▶ _Passage to read_:
◇ ◇ ◇ ◇ ◇ ◇ ◇
Speaker "Sanhita Sarkar" Details Back



Building Intelligent AI Data Pipelines for Improved Data Center Economics


Artificial intelligence (AI) requires processing power and adequate storage while executing various deep learning (DL) frameworks. The training and deployment stages of a DL system have different data and processing needs. On one hand, the large volumes of data during training demands systems with support for massive storage capacity, multiple data formats and protocols for processing dispersed data sets, and sharing of data and models across applications. On the other hand, AI deployment for delivering inference on incoming data requires fast access to the data to meet the demand for AI responsiveness for applications.
The needs for processing and storage vary for the different phases of an AI data pipeline comprising data ingestion, model training, and model serving for inference, followed by search and data discovery. Disaggregation of GPUs, flash,and high capacity storage can enable the delivery of rapid response times and scaling requirements of an AI data pipeline, without compromising on data persistence, quality, durability and cost.
Who is this presentation for?
Business Leaders, engineering managers, data center architects/managers, solution developers and consultants, VARs, OEMs and system integrators, who are seeking to get more value from existing IoT and AI deployments and operate more efficiently, or planning to implement and spend budget on a new AI project in their data centers.
Prerequisite knowledge:
Concepts of how data is managed end-to-end within enterprises.
What you'll learn?
Attendees will get a know-how of the challenges involved to independently scale the data infrastructure for AI systems to serve their changing needs. 
They will learn about disaggregating storage and compute, and sharing flash storage across multiple components in the AI data pipeline for various cost benefits. 
They will learn how and when to leverage flash and high capacity storage to meet response times and scaling requirements of AI use cases, without compromising on long-term data persistence, durability and cost.



Sanhita Sarkar is a Global Director, Software Development, Data Center Architectures & Ecosystems, at Western Digital, where she focuses on software design and development of analytics features and solutions spanning edge, data center, data lake, and cloud. She has expertise in key vertical markets such as the Industrial Internet of Things (IIoT), Defense and Intelligence, Financial Services, Genomics, and Healthcare. Sanhita previously worked at Teradata, SGI, Oracle, and a few startups. She was responsible for overseeing design, development, and delivery of optimized software and solutions involving large memory, scale-up, and scale-out systems. Sanhita has authored multiple patents, published several papers, and has spoken at several conferences and meetups. She received her Ph.D. in Electrical Engineering and Computer Science from the University of Minnesota, Minneapolis.
◇ ◇ ◇ ◇ ◇ ◇ ◇
▶ _Available data_:
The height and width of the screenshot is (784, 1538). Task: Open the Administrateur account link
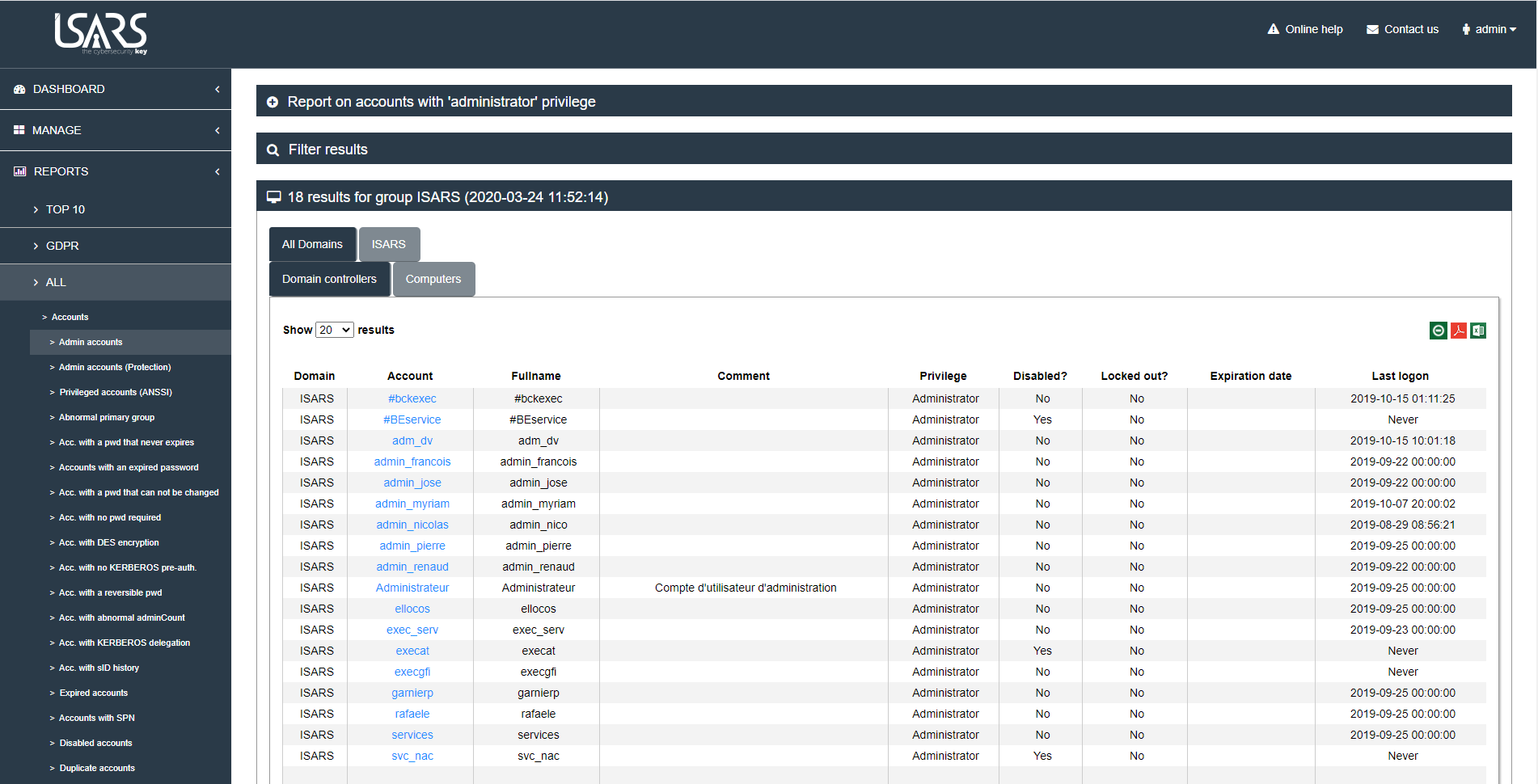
◇ ◇ ◇ ◇ ◇ ◇ ◇
▶ _Work request 1_: For each statement below, say whether it agrees with the speaker page above, answering yes or no and quoting the words of the page that decide it. (a) The training and deployment stages of a DL system have the same data and processing needs. (b) The prerequisite knowledge is concepts of how data is managed end-to-end within enterprises. (c) Sanhita Sarkar received her Ph.D. from the University of Minnesota, Minneapolis.
▶ _Work request 2_: Reproduce word for word everything in the speaker page from the words "Sanhita Sarkar is" down to the words "of Minnesota, Minneapolis.".

▶ _Written answer 1_:
(a) No: "The training and deployment stages of a DL system have different data and processing needs."
(b) Yes: "Concepts of how data is managed end-to-end within enterprises."
(c) Yes: "She received her Ph.D. in Electrical Engineering and Computer Science from the University of Minnesota, Minneapolis."

▶ _Written answer 2_:
Sanhita Sarkar is a Global Director, Software Development, Data Center Architectures & Ecosystems, at Western Digital, where she focuses on software design and development of analytics features and solutions spanning edge, data center, data lake, and cloud. She has expertise in key vertical markets such as the Industrial Internet of Things (IIoT), Defense and Intelligence, Financial Services, Genomics, and Healthcare. Sanhita previously worked at Teradata, SGI, Oracle, and a few startups. She was responsible for overseeing design, development, and delivery of optimized software and solutions involving large memory, scale-up, and scale-out systems. Sanhita has authored multiple patents, published several papers, and has spoken at several conferences and meetups. She received her Ph.D. in Electrical Engineering and Computer Science from the University of Minnesota, Minneapolis.